Transcribe exactly, and only, the lines running from the one that contains "You are a GUI" through the last line of the material. No pictures.

** EXCERPTED DATA follows **

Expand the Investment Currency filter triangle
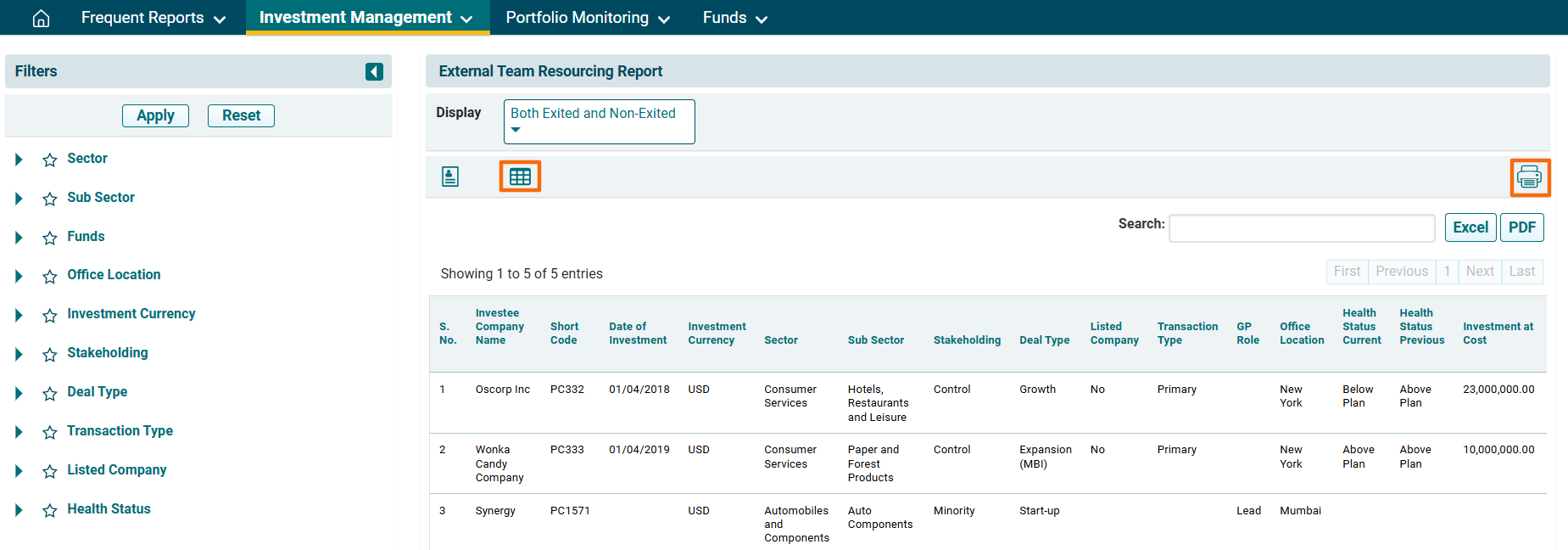This screenshot has height=550, width=1568. (x=19, y=315)
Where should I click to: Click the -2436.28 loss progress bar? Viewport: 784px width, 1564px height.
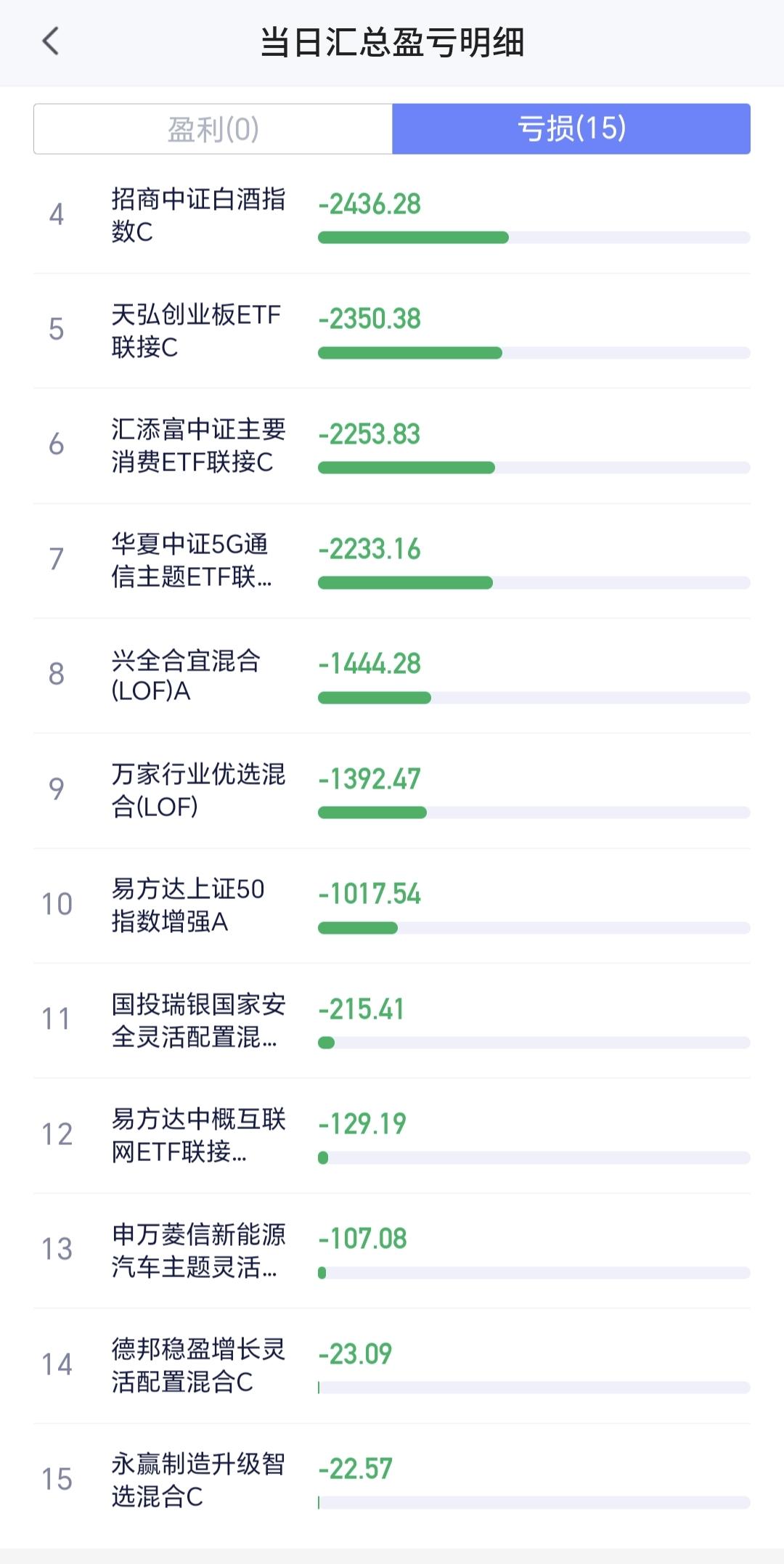[534, 237]
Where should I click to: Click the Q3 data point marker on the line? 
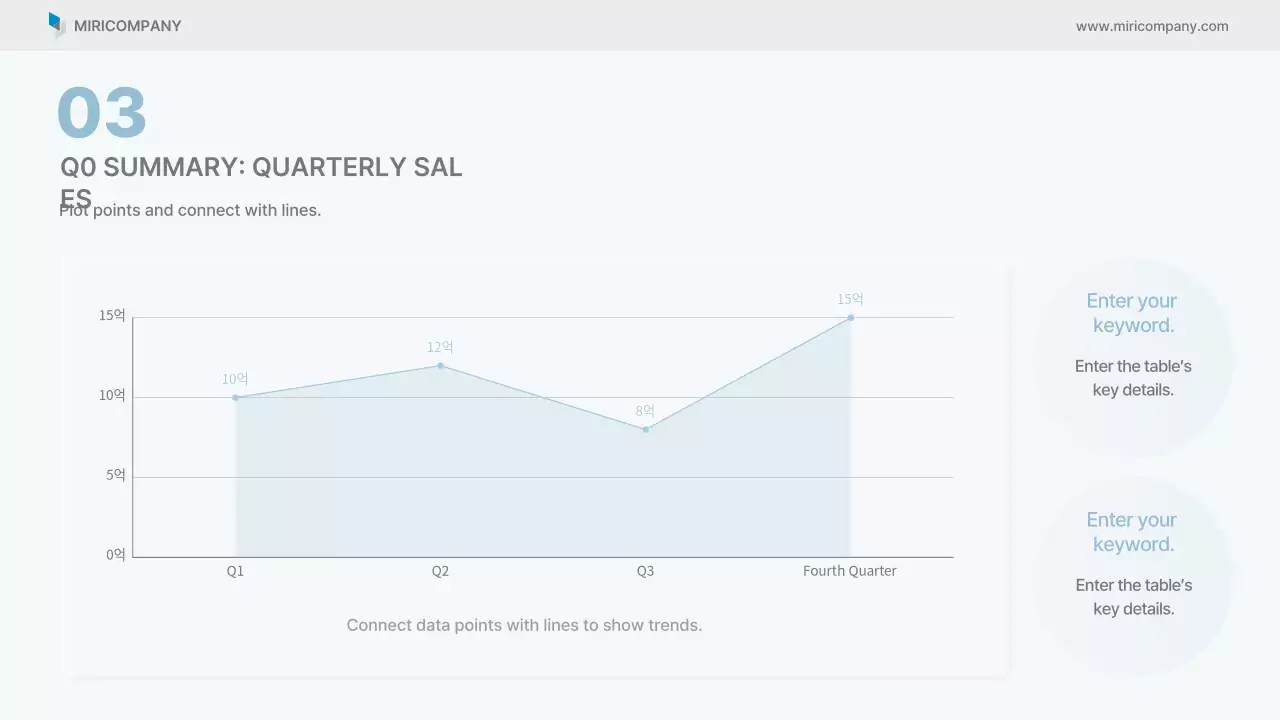(x=646, y=430)
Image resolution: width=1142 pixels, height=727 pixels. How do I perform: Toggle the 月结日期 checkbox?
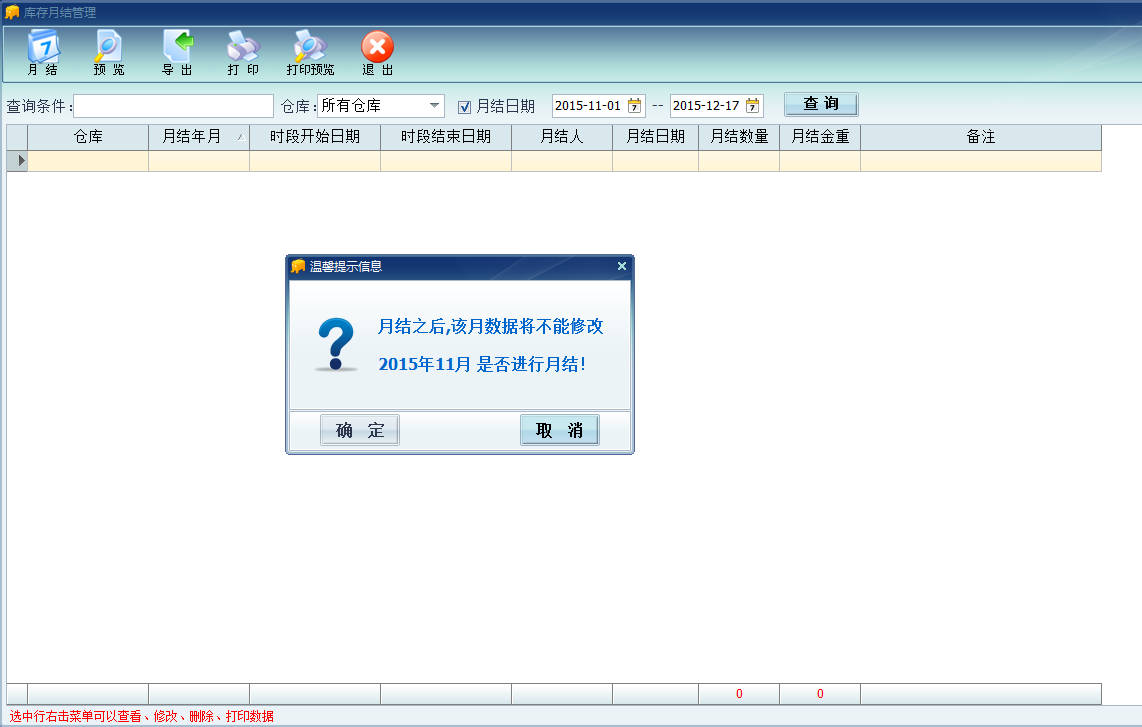tap(464, 106)
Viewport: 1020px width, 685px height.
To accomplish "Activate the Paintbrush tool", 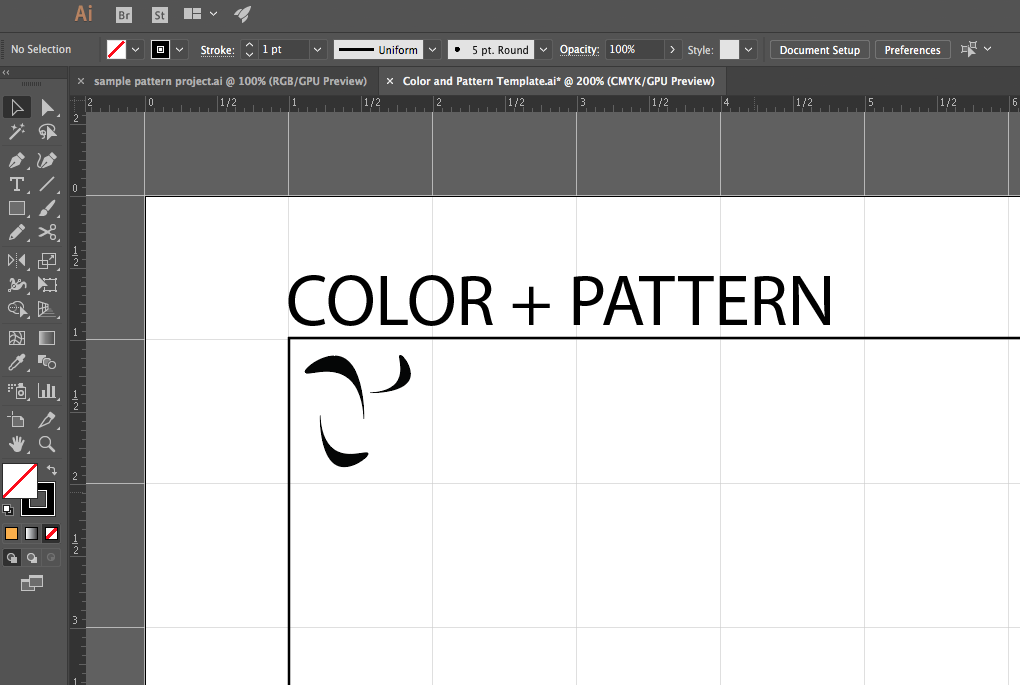I will (47, 208).
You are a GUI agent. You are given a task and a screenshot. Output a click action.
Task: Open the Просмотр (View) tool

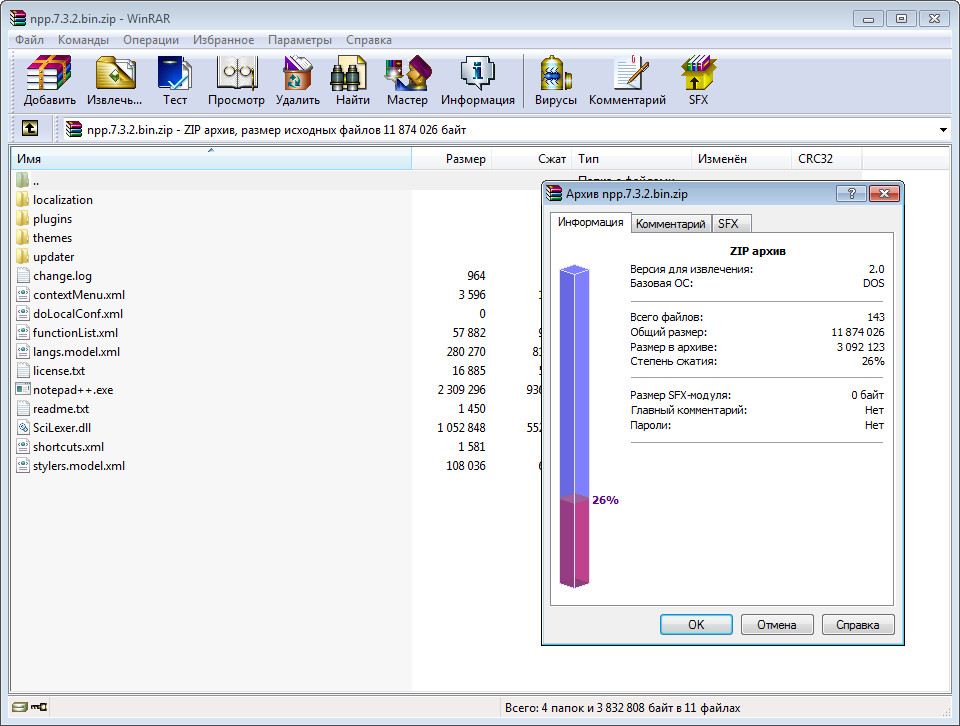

** End of EXCERPTED DATA **

TASK RESPONSE:
You are a GUI agent. You are given a task and a screenshot. Output a click action.
Task: Open the Просмотр (View) tool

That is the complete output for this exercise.